◆ Requirements:
Please arrange the entries below as a Markdown table with the columns Row and Line, numbering each non-blank line in order and leaving out blank lines.

(Rows of pointing data)
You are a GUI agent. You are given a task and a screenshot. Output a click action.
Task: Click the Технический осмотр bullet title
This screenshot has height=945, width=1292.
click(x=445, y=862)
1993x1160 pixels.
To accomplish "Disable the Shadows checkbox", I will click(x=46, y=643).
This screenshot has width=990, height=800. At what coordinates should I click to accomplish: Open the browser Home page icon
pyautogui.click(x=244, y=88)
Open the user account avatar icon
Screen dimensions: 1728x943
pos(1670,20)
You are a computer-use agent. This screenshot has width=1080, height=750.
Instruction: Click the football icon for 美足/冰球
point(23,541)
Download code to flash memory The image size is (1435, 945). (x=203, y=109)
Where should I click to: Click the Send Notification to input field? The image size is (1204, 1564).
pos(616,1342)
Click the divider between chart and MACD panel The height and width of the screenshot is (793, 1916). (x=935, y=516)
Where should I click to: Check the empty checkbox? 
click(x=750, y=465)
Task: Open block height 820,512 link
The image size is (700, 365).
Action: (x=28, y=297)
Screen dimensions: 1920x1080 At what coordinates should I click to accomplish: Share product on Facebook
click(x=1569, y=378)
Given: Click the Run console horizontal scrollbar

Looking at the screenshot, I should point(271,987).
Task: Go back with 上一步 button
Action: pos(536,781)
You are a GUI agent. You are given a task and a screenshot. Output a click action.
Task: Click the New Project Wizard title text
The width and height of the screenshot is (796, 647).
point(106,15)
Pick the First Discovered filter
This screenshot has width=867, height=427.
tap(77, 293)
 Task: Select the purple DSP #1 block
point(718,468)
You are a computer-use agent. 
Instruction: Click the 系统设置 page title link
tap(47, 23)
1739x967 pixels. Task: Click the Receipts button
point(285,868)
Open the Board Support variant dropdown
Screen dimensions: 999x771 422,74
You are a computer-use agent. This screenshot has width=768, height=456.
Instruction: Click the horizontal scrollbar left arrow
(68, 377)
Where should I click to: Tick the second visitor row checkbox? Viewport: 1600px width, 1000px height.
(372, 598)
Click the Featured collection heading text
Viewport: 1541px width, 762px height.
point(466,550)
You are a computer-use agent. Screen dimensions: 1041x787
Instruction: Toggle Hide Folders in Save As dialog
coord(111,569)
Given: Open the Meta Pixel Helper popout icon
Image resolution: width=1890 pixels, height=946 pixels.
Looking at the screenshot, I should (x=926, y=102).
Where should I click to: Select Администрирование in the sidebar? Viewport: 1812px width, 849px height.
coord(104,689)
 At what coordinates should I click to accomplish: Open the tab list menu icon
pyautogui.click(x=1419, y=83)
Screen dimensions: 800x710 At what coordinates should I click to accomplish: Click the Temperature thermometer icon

◆ Result for this exercise:
| Row | Line |
|---|---|
| 1 | You are a GUI agent. You are given a task and a screenshot. Output a click action. |
| 2 | Task: Click the Технический осмотр bullet title |
| 3 | This screenshot has height=945, width=1292. |
| 4 | click(x=445, y=862) |
| 5 | 1993x1160 pixels. |
| 6 | To accomplish "Disable the Shadows checkbox", I will click(x=46, y=643). |
| 7 | This screenshot has width=990, height=800. At what coordinates should I click to accomplish: Open the browser Home page icon |
| 8 | pyautogui.click(x=244, y=88) |
| 9 | Open the user account avatar icon |
| 10 | Screen dimensions: 1728x943 |
| 11 | pos(1670,20) |
| 12 | You are a computer-use agent. This screenshot has width=1080, height=750. |
| 13 | Instruction: Click the football icon for 美足/冰球 |
| 14 | point(23,541) |
| 15 | Download code to flash memory The image size is (1435, 945). (x=203, y=109) |
| 16 | Where should I click to: Click the Send Notification to input field? The image size is (1204, 1564). |
| 17 | pos(616,1342) |
| 18 | Click the divider between chart and MACD panel The height and width of the screenshot is (793, 1916). (x=935, y=516) |
| 19 | Where should I click to: Check the empty checkbox?  |
| 20 | click(x=750, y=465) |
| 21 | Task: Open block height 820,512 link |
| 22 | The image size is (700, 365). |
| 23 | Action: (x=28, y=297) |
| 24 | Screen dimensions: 1920x1080 At what coordinates should I click to accomplish: Share product on Facebook |
| 25 | click(x=1569, y=378) |
| 26 | Given: Click the Run console horizontal scrollbar |
| 27 | Looking at the screenshot, I should point(271,987). |
| 28 | Task: Go back with 上一步 button |
| 29 | Action: pos(536,781) |
| 30 | You are a GUI agent. You are given a task and a screenshot. Output a click action. |
| 31 | Task: Click the New Project Wizard title text |
| 32 | The width and height of the screenshot is (796, 647). |
| 33 | point(106,15) |
| 34 | Pick the First Discovered filter |
| 35 | This screenshot has width=867, height=427. |
| 36 | tap(77, 293) |
| 37 |  Task: Select the purple DSP #1 block |
| 38 | point(718,468) |
| 39 | You are a computer-use agent.  |
| 40 | Instruction: Click the 系统设置 page title link |
| 41 | tap(47, 23) |
| 42 | 1739x967 pixels. Task: Click the Receipts button |
| 43 | point(285,868) |
| 44 | Open the Board Support variant dropdown |
| 45 | Screen dimensions: 999x771 422,74 |
| 46 | You are a computer-use agent. This screenshot has width=768, height=456. |
| 47 | Instruction: Click the horizontal scrollbar left arrow |
| 48 | (68, 377) |
| 49 | Where should I click to: Tick the second visitor row checkbox? Viewport: 1600px width, 1000px height. |
| 50 | (372, 598) |
| 51 | Click the Featured collection heading text |
| 52 | Viewport: 1541px width, 762px height. |
| 53 | point(466,550) |
| 54 | You are a computer-use agent. Screen dimensions: 1041x787 |
| 55 | Instruction: Toggle Hide Folders in Save As dialog |
| 56 | coord(111,569) |
| 57 | Given: Open the Meta Pixel Helper popout icon |
| 58 | Image resolution: width=1890 pixels, height=946 pixels. |
| 59 | Looking at the screenshot, I should (x=926, y=102). |
| 60 | Where should I click to: Select Администрирование in the sidebar? Viewport: 1812px width, 849px height. |
| 61 | coord(104,689) |
| 62 |  At what coordinates should I click to accomplish: Open the tab list menu icon |
| 63 | pyautogui.click(x=1419, y=83) |
| 64 | Screen dimensions: 800x710 At what coordinates should I click to accomplish: Click the Temperature thermometer icon |